In a country where Christians make up less than 0.2 percent of the population, it is no surprise that most Turks do not celebrate Christmas. The secular alternative of New Year, complete with Christmas-style decorations and parties, has become quite popular in recent years. But Istanbul is still home to the “mother church” of all Orthodox Christians—the Ecumenical Patriarchate of Constantinople—and traces of Byzantine and Greek culture are spread across western Turkey. In other words, there might be some surprising connections between Turkey and Christmas—how many do you know?
Santa Claus the Turk?
Okay, he wasn’t exactly Turkish. Saint Nicholas was the Greek bishop of Myra, a town in southwestern Anatolia, in the fourth century. Stories of miracles performed by Nicholas spread into northern Europe, where the local people mixed the stories with their own winter legends. Over time this mixture of Greek and Nordic beliefs produced the familiar figure of Santa Claus. Fifteen centuries after Saint Nicholas, his hometown became part of the new Turkish Republic—Myra is now called Demre, in Antalya province.
Of turkeys and Turkey
Despite their name, these festive birds actually come from North America. But the story of how turkeys came to be named after Turkey is an interesting one. Some historians claim that the African guinea fowl was sold by Turkish traders, leading Europeans in North America to call the similar-looking bird they saw there “turkey.” The Turkish word for turkey is hindi, suggesting that Turks thought the bird came from India. If we want to use the most authentic word, we should try the North American Blackfoot tribe’s omahksipi’kssii, which means “big bird.”
The bright red and green leaves of the poinsettia make it a popular Christmas decoration. Originating in Central America, these plants used to be called flores de noche buena or “flowers of the holy night,” referring to the night of Jesus’s birth. So what is the connection with Turkey? Well, in Turkish the plant is called Atatürk çiçeği: meaning Atatürk flower. This name stems from Atatürk’s work in promoting the flower as a decorative plant in Turkey. In fact, the name poinsettia also comes from a politician: US diplomat Joel Roberts Poinsett popularized the plant in North America.

====

__Given exercise__.
Change "secular" to "nonreligious" in the article on Turkey and Christmas, and give the part starting at "In a country" and ending at "do you know?" with that change made.

__Record list__.
====

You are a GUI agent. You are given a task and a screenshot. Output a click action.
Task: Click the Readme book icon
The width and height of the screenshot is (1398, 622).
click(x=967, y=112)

====

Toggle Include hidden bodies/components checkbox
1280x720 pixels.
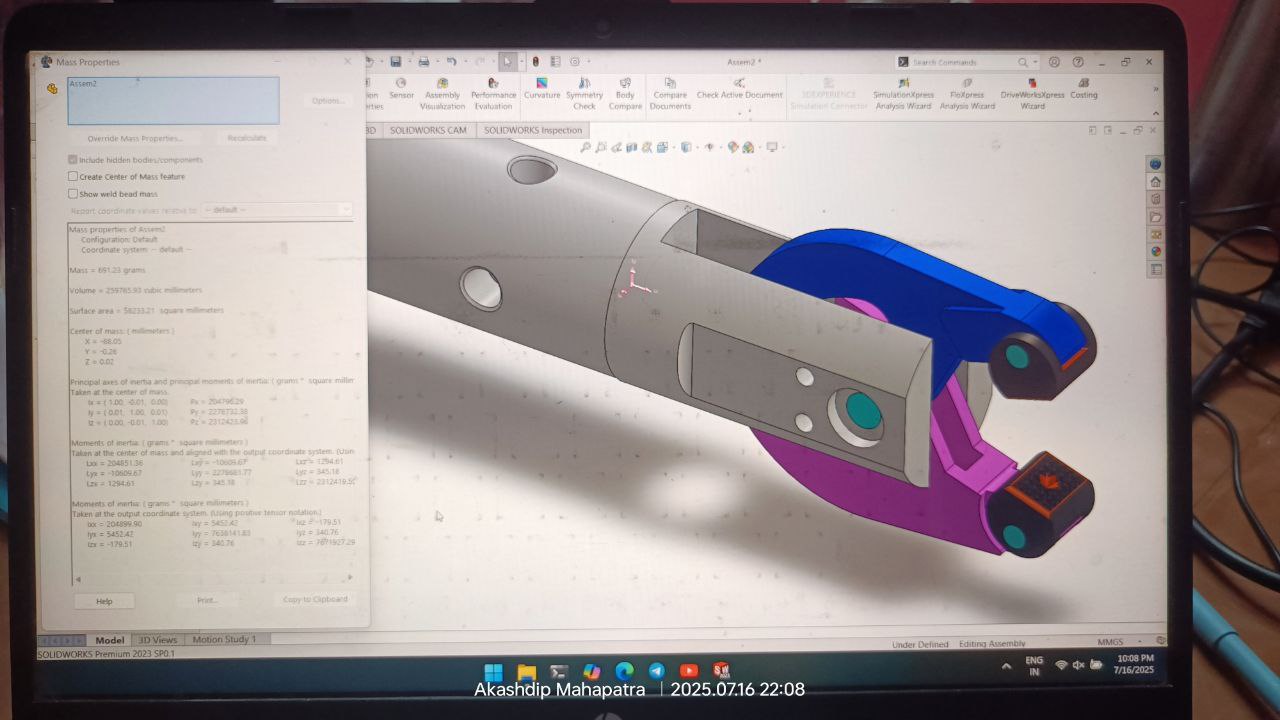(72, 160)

====

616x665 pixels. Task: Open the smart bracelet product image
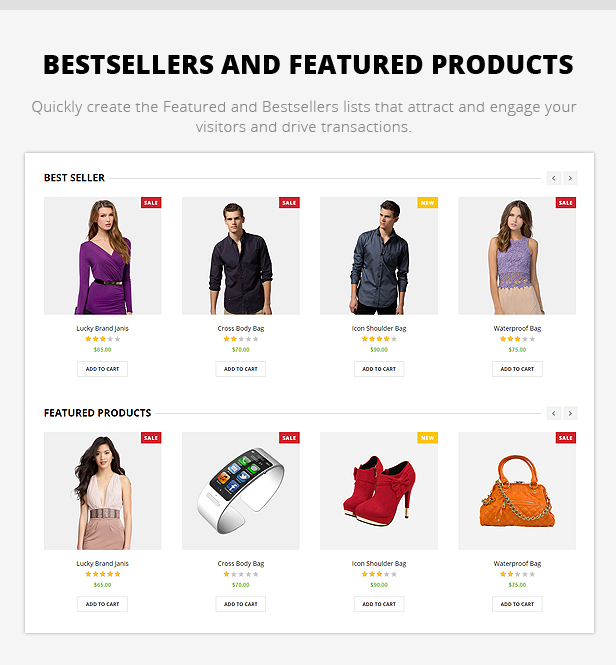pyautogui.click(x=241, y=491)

====

__Response__.
In a country where Christians make up less than 0.2 percent of the population, it is no surprise that most Turks do not celebrate Christmas. The nonreligious alternative of New Year, complete with Christmas-style decorations and parties, has become quite popular in recent years. But Istanbul is still home to the “mother church” of all Orthodox Christians—the Ecumenical Patriarchate of Constantinople—and traces of Byzantine and Greek culture are spread across western Turkey. In other words, there might be some surprising connections between Turkey and Christmas—how many do you know?